Down the Track
I didn't explain much about our upcoming silk road adventure, did I? Just listed a bunch of countries we'll be visiting. Not very informative. Especially since it's going to be a very different experience from what we've been doing so far.
Up until now we've been cruising around Southeast Asia on our lonesome, changing our minds and direction on a whim. We've ended up meeting a lot fewer fellow travelers than we thought we would for various reasons. We are traveling as a couple so we're anathema to a lot of young singles. Also, the number one, better than all the others put together, super duper tip we've employed for saving money while traveling is not to drink alcohol. Our budget goes a LOT further, but we have missed out on one of the best opportunities to meet other people, having visited bars rarely. We've also spent a lot of time in places where other travelers are few and far between. We've become a bit like those twins I read about in a Reader's Digest once who locked themselves in a cupboard for 18 years and created their own language. We're probably incomprehensible to outsiders now. We have had a kind of ultimate privacy and freedom.
So the next 6 months are probably going to be a BIG shock.
The silk road journey is a tour. A ground-breaking, one of a kind, exploratory tour of over 5 months and 12 countries, but a tour nonetheless. Not your 5 star kind of tour, cruising from one hotel to another. Oh no – the camping in the wilderness digging your own toilet with a shovel and sharing a converted truck with a bunch of strangers kind of tour. Like (forgive me for even saying it) Big Brother on a bus. 11 people are apparently starting the tour in Tunis, with 17 finishing in Beijing. No serfs come along for the ride – all the cooking, cleaning and chores are done by the group.
We'll get to see a lifetime's worth of amazing things. Not only big names like the pyramids of Giza, Petra's rose red walls and Xian's terracotta warriors. There'll also be countless ruins - Punic, Roman, Greek and Egyptian. Citadels and souqs in Damascus and Aleppo, Cappadocia, monasteries, cathedrals and mosques of the Black Sea and Caucasus. Sulphur baths and mud volcanoes, wine regions and black deserts. Legacies of Khans, Shahs, Czars and conquerers. Horse markets, the mountains of heaven, madrassahs, mausoleums, wolves and lakes in the sky. Caves, grottoes and springs, camels and yurts.
Just thinking about this trip makes my heart beat faster.
If you have a look at a map and see just how far it is from Tunis in North Africa to Beijing, you'll realise it's an awfully long way to share a truck with a brand new extended family. It's a long way to sleep rough and go without hot showers. It's a long way to live on 80% camp food. However it goes, as long as we come out alive, we'll write about it on the Dreaming Track.
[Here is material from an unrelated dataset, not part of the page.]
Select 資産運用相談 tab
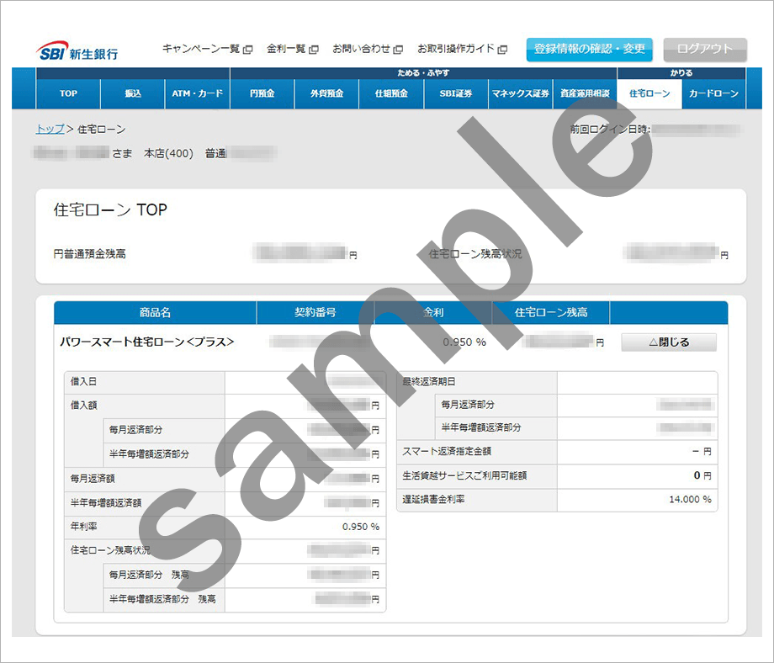This screenshot has height=663, width=774. (x=585, y=93)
Although getting the visas has turned out to be a complete nightmare, and it's looking less likely all the time that we'll be leaving with all the ones we need, we are flying out of Hanoi in just 2 weeks. First to Bangkok to pick up some sleeping bags, mats and extra camera gear, and then to Tunis on the 10th to begin this truly amazing tour. I can't wait to tell you all about our new traveling buddies (I can't wait to find out who they are!) and what it's like to have a routine, chores and fast-paced adventure in our lives again.
There's the added spice of having no idea what we'll do when we get to Beijing. The end date for the tour isn't set in stone, because anything can happen between the central Mediterranean and the far East, but we're supposed to arrive just three days before the opening ceremony of the Olympics. Without any dates, we won't have accommodation booked in advance. Depending on the condition of the budget we might have to fly straight home. But “home” is a pretty vague concept at the moment – a general word we're using to describe an entire nation. We can't even narrow it down to a state or city. I also noticed in my general research that a train to Shanghai (childhood home of my grandparents) and a ferry to beautiful Osaka costs less than 3 nights at a 2 star hotel in Beijing in August. Hmmmmm. Food for thought :p
March will be spent in Tunisia and Libya, so we'll be posting about places like Carthage, Leptis Magna, Cyrene, kasbahs, oases, and the troglodyte village of Matmata (a.k.a home of Luke Skywalker and setting for the opening scenes of Star Wars).